In die bislang wohl spektakulärste AGG-Klage kommt Licht ins Dunkel: Beim Arbeitsgericht Wiesbaden verklagt eine türkischstämmige Versicherungsangestellte die R+V-Versicherung auf insgesamt ca. 500.000 EUR (wir berichteten). 433.000 EUR davon ist Schadensersatz, den die Klägerin auf Grund einer von ihr behaupteten Benachteiligung beim Gehalt gegenüber ihren männlichen Kollegen fordert. Vertreten wird die Klägerin von dem Bonner Kollegen Alenfelder, der zugleich Präsident der Deutschen Gesellschaft für Antidiskriminierungsrecht ist.

“ Die Lohndifferenz ergebe sich aus einer „fundierten Schätzung“ des sonst bei R +V üblichen Gehalts, sagt Alenfelder. Die Advokaten haben dabei die sogenannte Kattenstein-Formel genutzt, die auf der Auswertung von 14 Millionen Datensätzen über die Entwicklung von Arbeitsverhältnissen in Deutschland beruhe. Gerechnet auf die verbleibenden 29 Jahre bis zur Verrentung ergebe sich der Posten von 433.000 Euro.”

Inhaltlich soll es wegen einer Benachteiligung wegen der Mutterschaft auch um eine solche wegen der ethnischen Herkunft gehen. 

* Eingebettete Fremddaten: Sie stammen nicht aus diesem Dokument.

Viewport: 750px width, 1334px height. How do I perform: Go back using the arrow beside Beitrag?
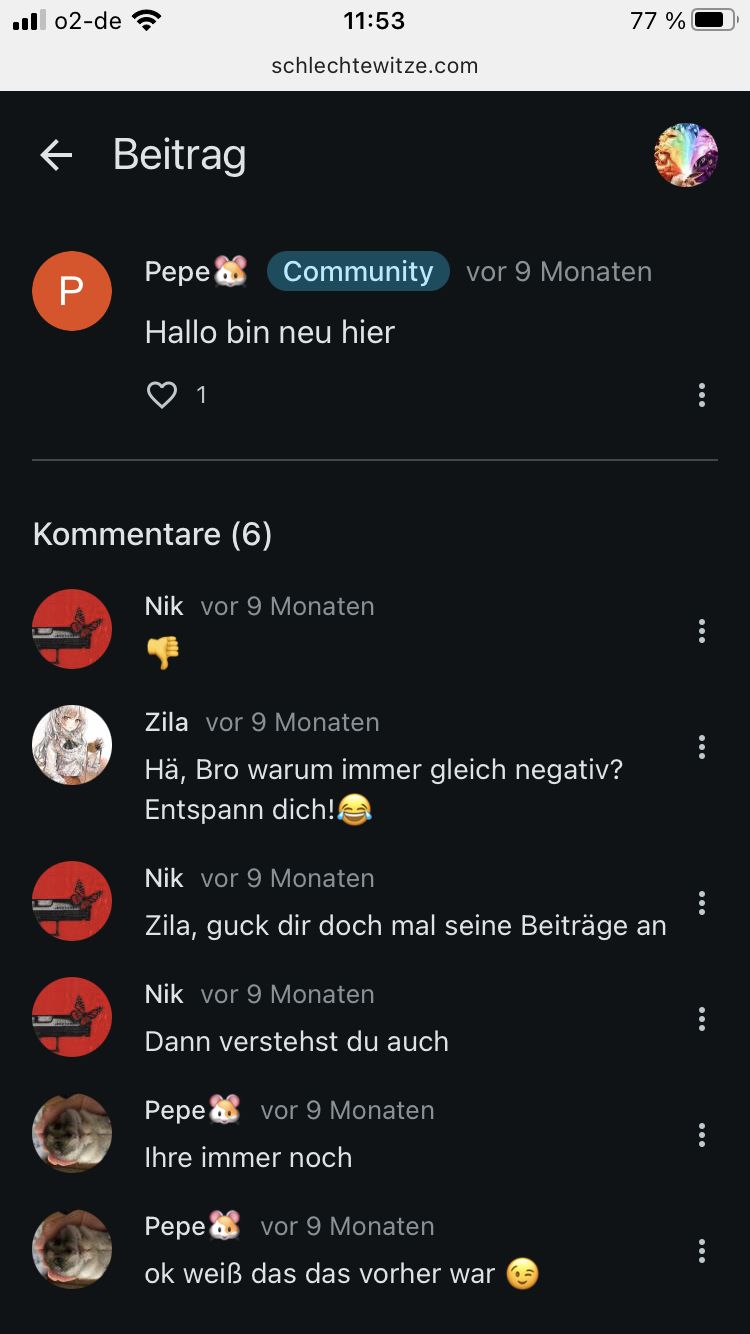pos(56,155)
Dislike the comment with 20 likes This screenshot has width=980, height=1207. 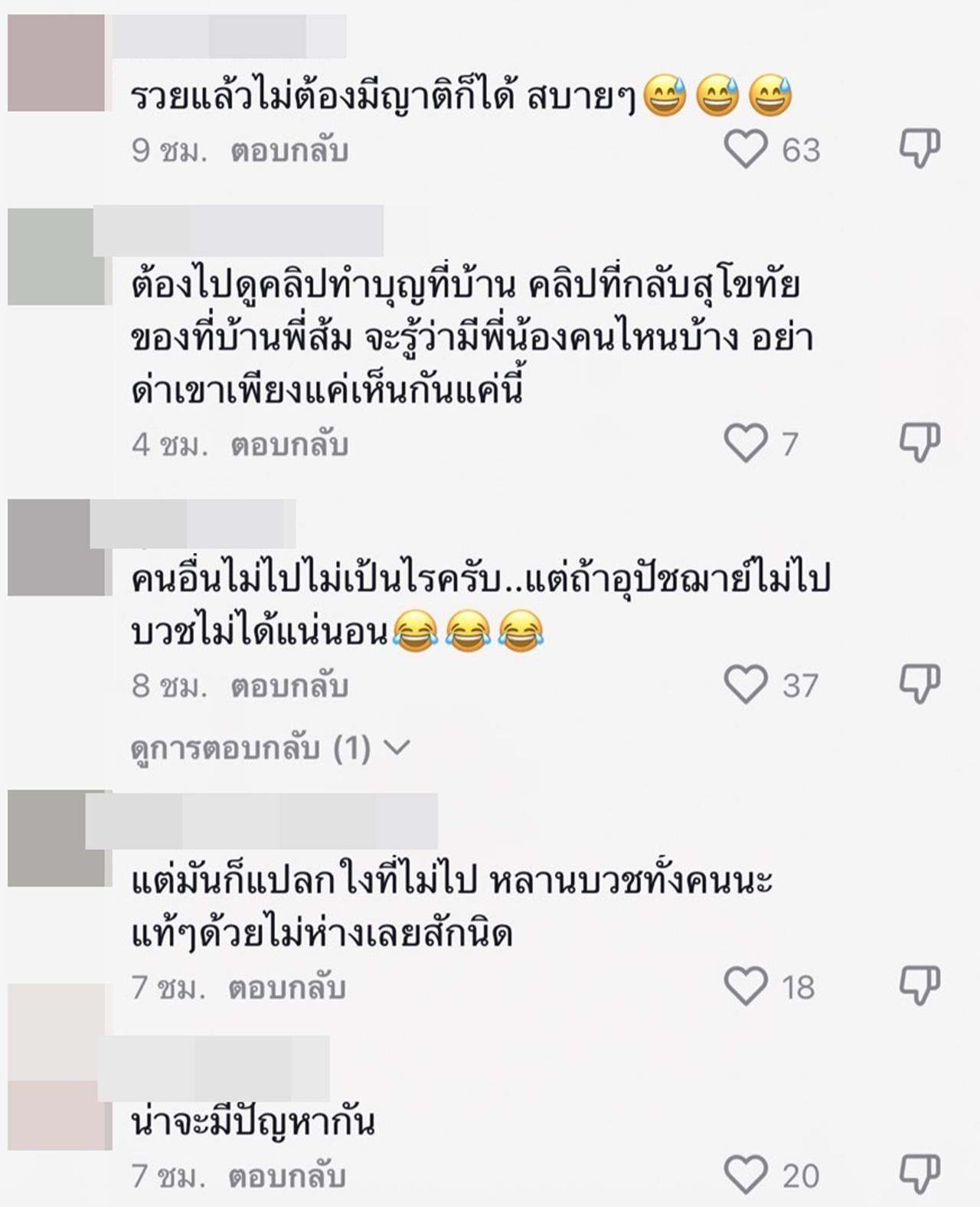[x=918, y=1174]
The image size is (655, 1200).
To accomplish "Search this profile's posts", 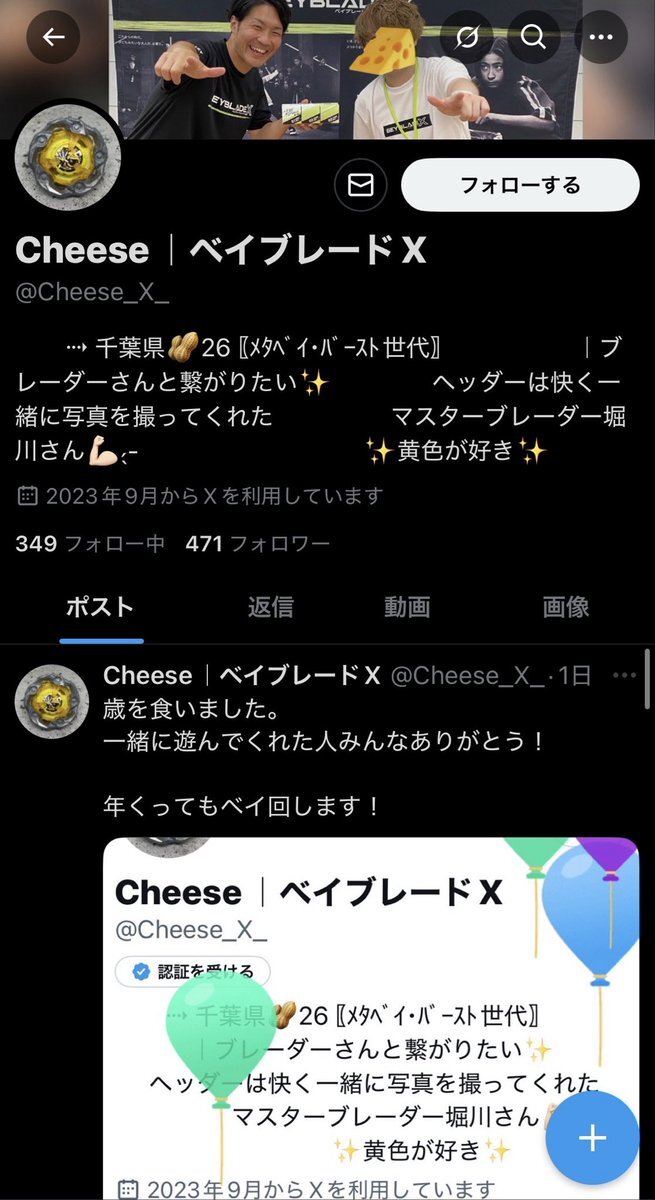I will coord(533,38).
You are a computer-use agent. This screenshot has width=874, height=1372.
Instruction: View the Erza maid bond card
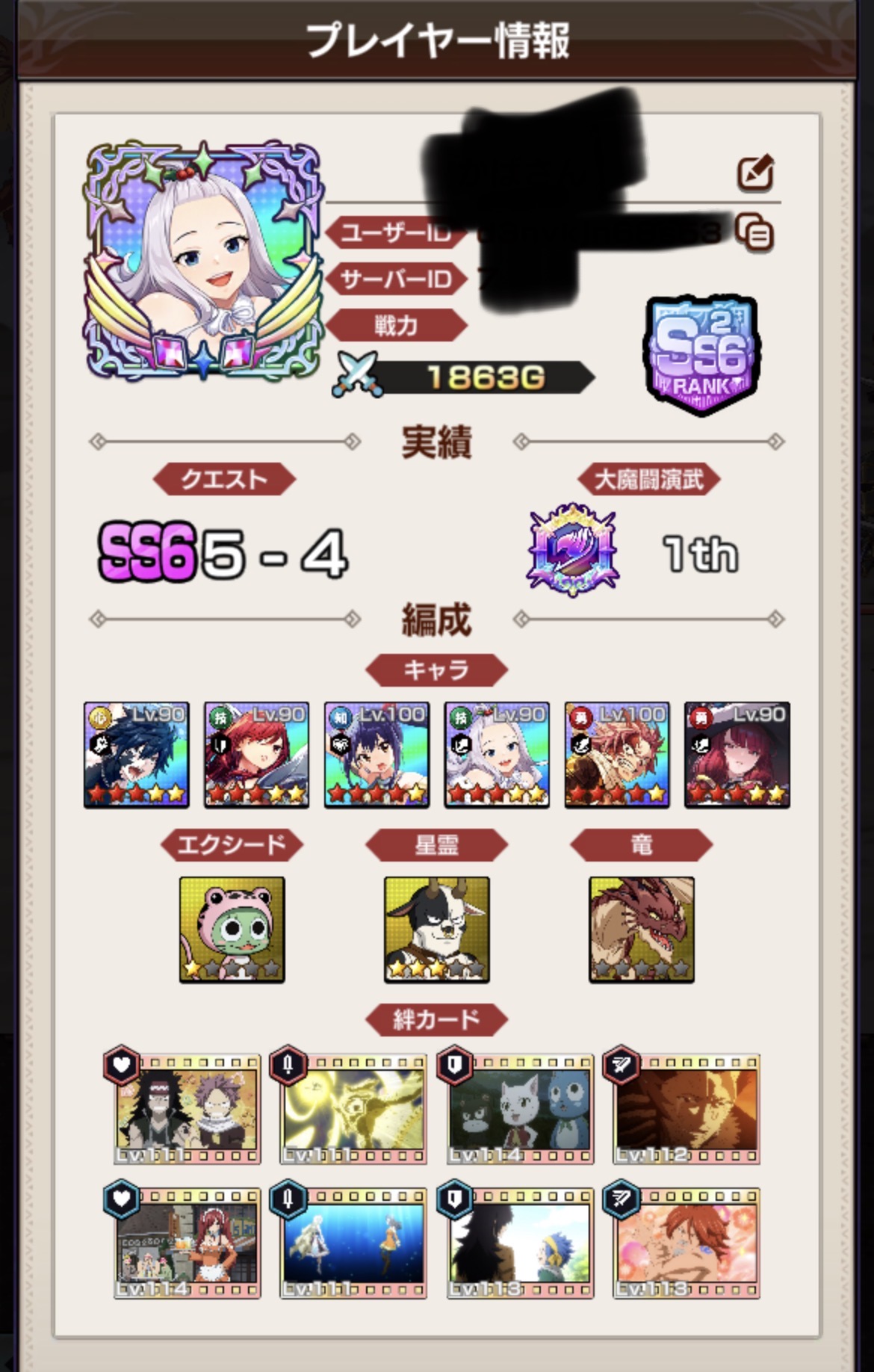(x=186, y=1242)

Quelle: FAZ.net vom 17.2.2008

Erste Klage gegen Benachteiligung wegen Mutterschaft anhängig

Vor dem Wiesbadener Arbeitsgericht ist offensichtlich einer der ersten Rechtsstreite anhängig, in dem es um eine Diskriminierung wegen Mutterschaft geht. Eine unmittelbare Benachteiligung wegen des Geschlechts liegt gemäß § 3 Abs. 1 S. 2 AGG auch im Falle einer ungünstigeren Behandlung einer Frau wegen Schwangerschaft oder Mutterschaft vor.

Das nahm eine junge Mutter zum Anlass, ihren Arbeitgeber (eine Versicherung) auf Schadensersatz über 500.000 EUR zu verklagen. Die junge Mutter wollte bereits nach drei Monaten Mutterschutz in ihren Job als Versicherungsbetreuerin zurückkehren. bei der Übergabe vor dem Mutterschutz erfuhr die Frau, dass ihr ein Nachfolger und nicht der Vertreter vorgestellt wurde. Ihr Vorgesetzter habe über ihren Kopf hinweg beschlossen, dass sie in die längere Elternzeit geht.
Nach dem Mutterschutz habe ihr Chef weiter auf die Elternzeit gedrungen, was die Klägerin ablehnte. Daraufhin hat der Chef ihre Dienstzuständigkeit in einen anderen, provisionsschwächeren Bezirk verlegt; ein Passwort für den Computerzugang wurde ihr verweigert. Sie bekomme nun ein geringes Basisgehalt-

Quelle: Frankfurter Rundschau Online

Anmerkung: Die größte Hürde dürfte sich für die Klägerin daraus ergeben, dass sie für eine objektiv gegebene Benachteiligung Indizien beweist, wonach diese schlechtere Behandlung wegen ihrer Mutterschaft erfolgt ist. Der zeitliche Zusammenhang mit der Mutterschaft legt dies nahe, ebenso der Wunsch des „Chefs“, die Elternzeit zu verlängern. Der Ausgang des Verfahrens darf mit Spannung erwartet werden.